HBO Max will have plenty of competitors, including Netflix and Apple and Disney’s new streaming services.
WarnerMedia’s new HBO Max streaming service, which will feature all of HBO’s programming plus new shows, and repeats of old ones like Friends, will launch in May, and cost $15 a month — the same price that the existing HBO service costs.
It’s an expensive and potentially impressive marketing move. And one which WarnerMedia needs to make, as it competes with Netflix, which already has tens of millions of subscribers in the U.S., and new competitors like Apple and Disney, who have aggressively priced their soon-to-be launched services.
Executives from AT&T and WarnerMedia unveiled the price and launch date of the service at an investor event on Tuesday.
At first, millions of people won’t pay anything at all for the new service: AT&T plans to give away one-year subscriptions of HBO Max to 10 million of its phone customers who already pay for HBO; the company says it will offer the service as part of some of its phone and broadband bundles for free. And it also says it would like HBO subscribers who have signed up through traditional pay TV distributors to get it for free, as well — but that it doesn’t have deals to do that, yet.
When it does go on sale, HBO Max will have many competitors who are also trying to attract consumers’ time and money. In addition to Netflix, that will include Apple and Disney’s new services, which are launching next month, and will be priced at $5 a month and $7 month, respectively. And next spring, Comcast’s NBCUniversal will launch its own Peacock streaming service.

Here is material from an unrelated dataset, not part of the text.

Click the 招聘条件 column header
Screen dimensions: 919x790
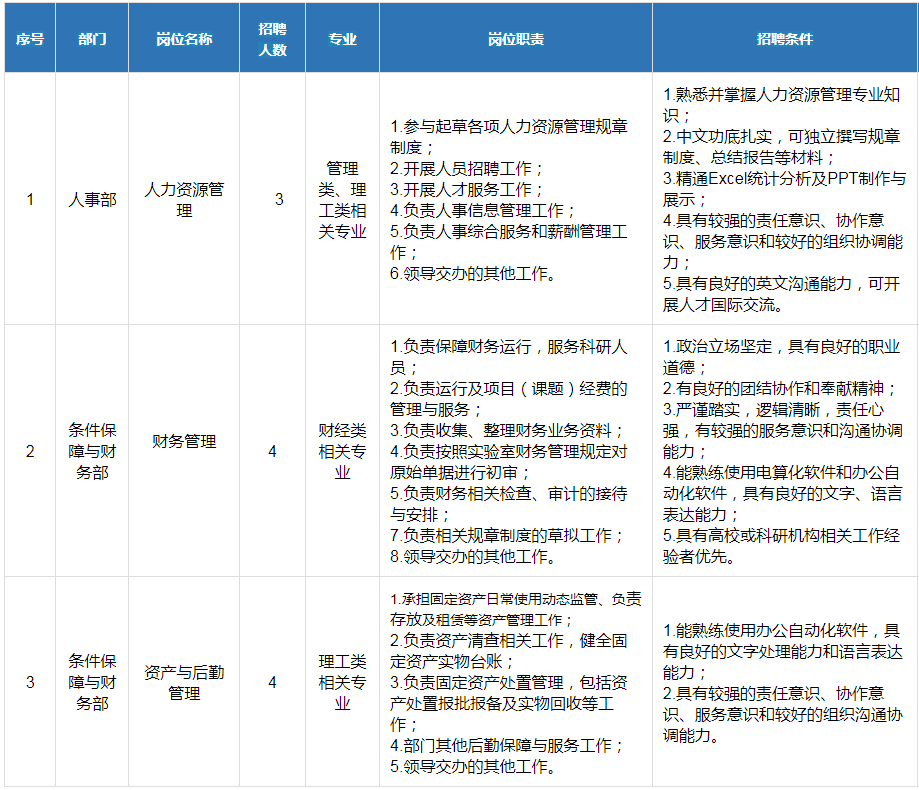[785, 39]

WarnerMedia hopes to bring in HBO Max subscribers by promoting the stuff they can already get on HBO, plus a combination of old shows like Friends, Big Bang Theory, and South Park. It will also have exclusive original shows like Strange Adventures, based on the DC superhero franchise WarnerMedia owns, and Raised by Wolves, a science fiction series from Ridley Scott, the director of films including Alien, Blade Runner and The Martian.
By pricing HBO Max at the same price as HBO, AT&T makes it an easy decision for existing HBO subscribers to upgrade, and it also makes the service an easier sell for new subscribers. It is also likely to cause problems with traditional pay TV distributors like Comcast (which is an investor in Vox Media, which owns this site), who have traditionally been HBO’s primary retailers.

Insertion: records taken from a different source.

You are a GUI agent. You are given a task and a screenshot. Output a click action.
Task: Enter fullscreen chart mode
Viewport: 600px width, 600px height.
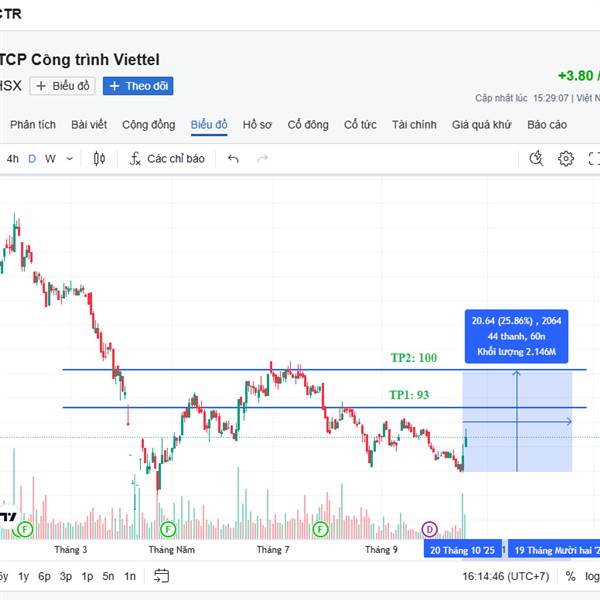[x=594, y=158]
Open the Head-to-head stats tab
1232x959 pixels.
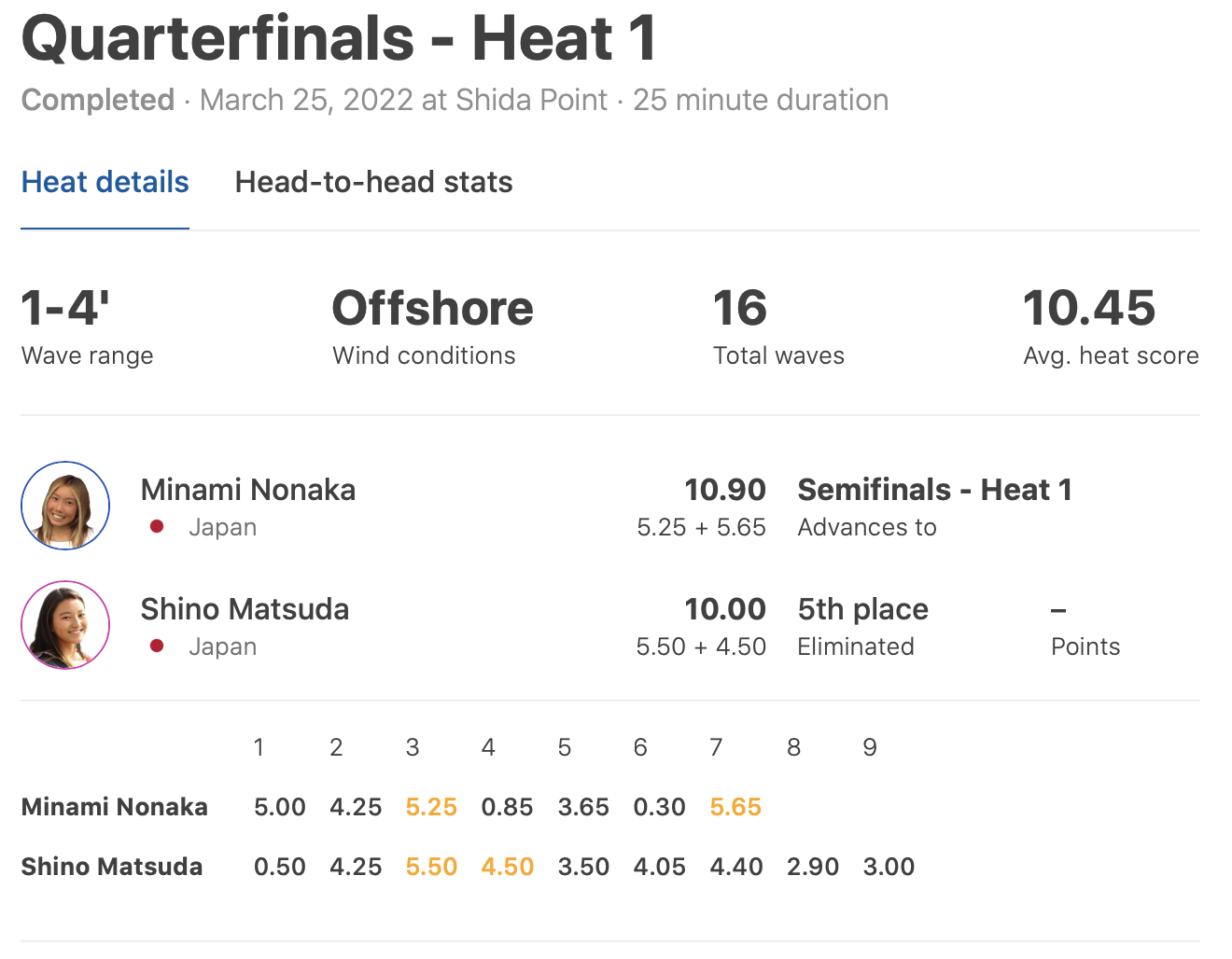pyautogui.click(x=373, y=182)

HBO executives already saw a version of this conflict when they rolled out HBO Now, its broadband-only service, and got pushback from cable companies who saw the new service as competition for the one they were already selling.
Meanwhile, all of that programming and marketing will cost AT&T an enormous amount of money. It says it will sink more than $4 billion into HBO Max. But it says the service should turn a profit in 2025, when it expects to have 50 million subscribers and will be able to generate a profit of $1 billion.